Problem details = Please extract the lines below unchanged, starting with the line that contains "Click the wallet" and continuing through the last line of the rows, including both.

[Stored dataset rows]

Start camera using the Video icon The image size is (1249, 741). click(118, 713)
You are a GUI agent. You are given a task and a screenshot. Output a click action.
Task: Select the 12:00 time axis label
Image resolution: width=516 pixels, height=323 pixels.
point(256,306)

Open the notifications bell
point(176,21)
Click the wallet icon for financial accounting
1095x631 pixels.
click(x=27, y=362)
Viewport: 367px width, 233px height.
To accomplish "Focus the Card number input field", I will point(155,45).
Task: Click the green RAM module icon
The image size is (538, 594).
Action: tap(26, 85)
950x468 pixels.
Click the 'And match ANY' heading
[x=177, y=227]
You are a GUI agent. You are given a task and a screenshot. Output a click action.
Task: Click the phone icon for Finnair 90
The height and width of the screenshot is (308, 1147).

Response to the exercise =
Click the wallet icon for financial accounting
1095x631 pixels.
click(x=27, y=362)
Viewport: 367px width, 233px height.
To accomplish "Focus the Card number input field", I will point(155,45).
Task: Click the green RAM module icon
The image size is (538, 594).
Action: tap(26, 85)
950x468 pixels.
Click the 'And match ANY' heading
[x=177, y=227]
You are a GUI agent. You are given a task and a screenshot. Output a click action.
Task: Click the phone icon for Finnair 90
The height and width of the screenshot is (308, 1147).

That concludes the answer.